Stored records:
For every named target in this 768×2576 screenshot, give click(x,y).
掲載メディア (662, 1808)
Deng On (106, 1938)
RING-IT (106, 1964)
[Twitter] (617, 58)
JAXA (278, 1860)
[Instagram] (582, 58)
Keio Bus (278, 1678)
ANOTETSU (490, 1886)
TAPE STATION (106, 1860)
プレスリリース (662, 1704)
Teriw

▶ [EXERCISE DESCRIPTION]:
Your task is to transcribe the line containing "[Instagram] (582, 58)" and every line after it, through the last line of the data, exactly as written and with nothing more.

▶ [EXERCISE ANSWER]:
[Instagram] (582, 58)
Keio Bus (278, 1678)
ANOTETSU (490, 1886)
TAPE STATION (106, 1860)
プレスリリース (662, 1704)
Teriw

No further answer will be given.